:: RECORDS SUPPLIED ::
-- Opening Marker --
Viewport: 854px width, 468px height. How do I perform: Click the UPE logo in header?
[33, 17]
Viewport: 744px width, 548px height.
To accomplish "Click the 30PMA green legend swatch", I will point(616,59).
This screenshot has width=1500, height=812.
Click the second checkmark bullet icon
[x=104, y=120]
-- Closing Marker --
-- Opening Marker --
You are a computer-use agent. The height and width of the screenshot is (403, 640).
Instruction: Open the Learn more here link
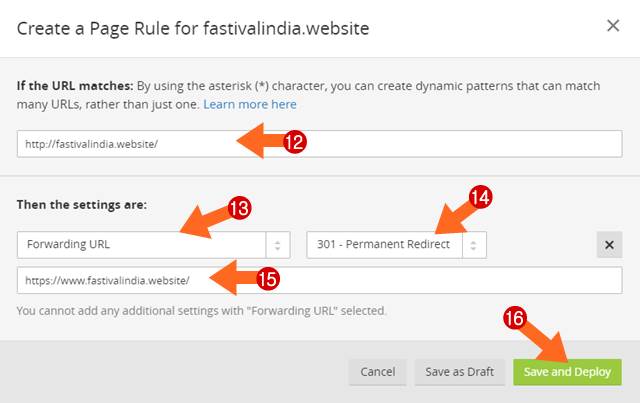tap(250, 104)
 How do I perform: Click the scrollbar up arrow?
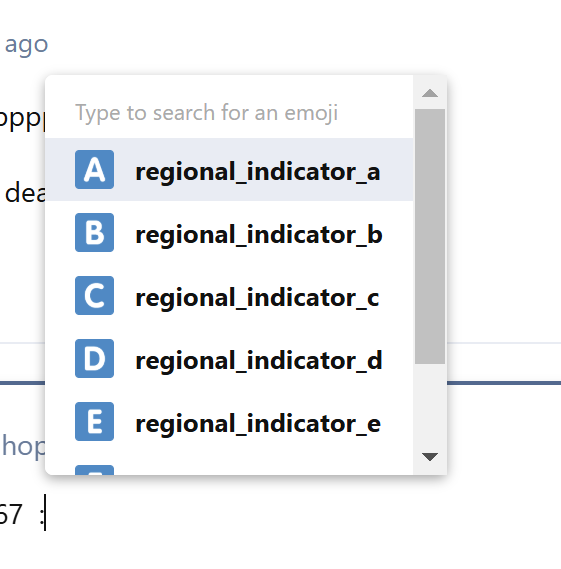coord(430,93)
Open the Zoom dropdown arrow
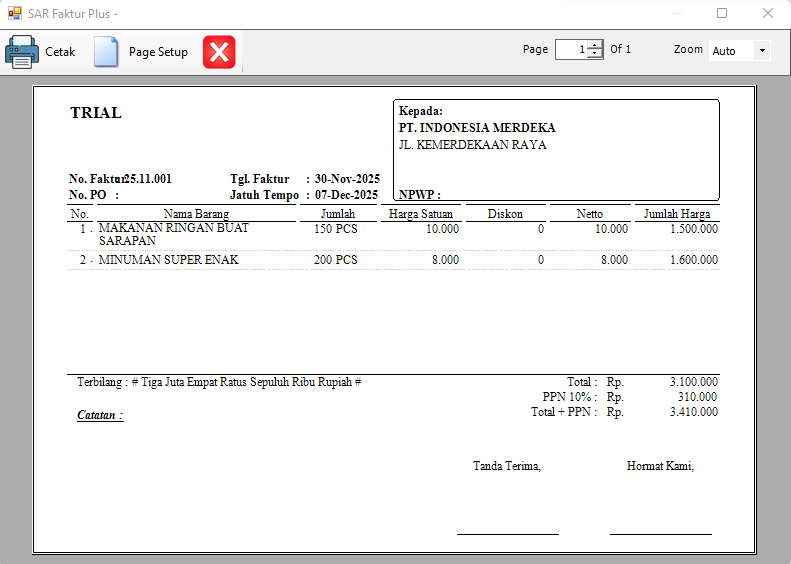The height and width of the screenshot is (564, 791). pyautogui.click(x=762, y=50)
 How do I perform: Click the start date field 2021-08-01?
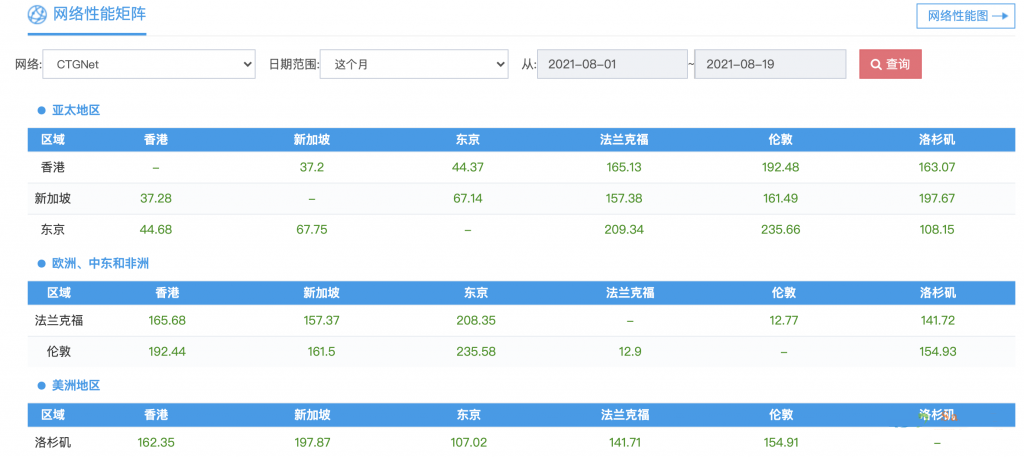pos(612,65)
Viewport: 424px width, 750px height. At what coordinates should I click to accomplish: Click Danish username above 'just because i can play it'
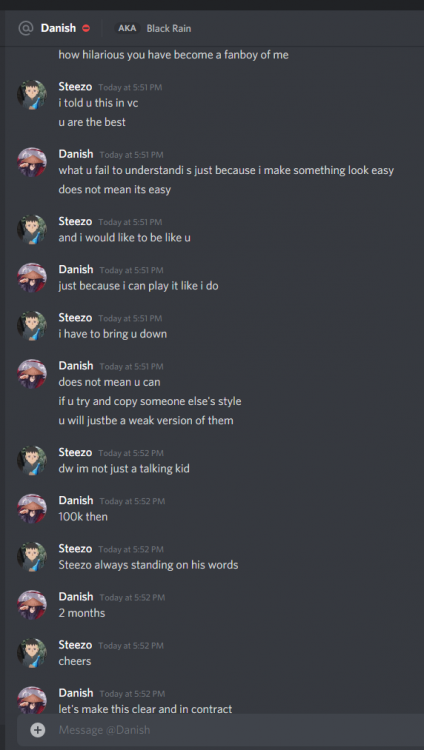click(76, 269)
-- Closing Marker --
:: WHAT TO PRODUCE ::
The required answer is the run of lines above, starting at the line with "Viewport: 854px width, 468px" and ending at the line with "This screenshot has width=1500, height=812.", reproduced exactly with both ends.

:: RESPONSE TO THE EXERCISE ::
Viewport: 854px width, 468px height. How do I perform: Click the UPE logo in header?
[33, 17]
Viewport: 744px width, 548px height.
To accomplish "Click the 30PMA green legend swatch", I will point(616,59).
This screenshot has width=1500, height=812.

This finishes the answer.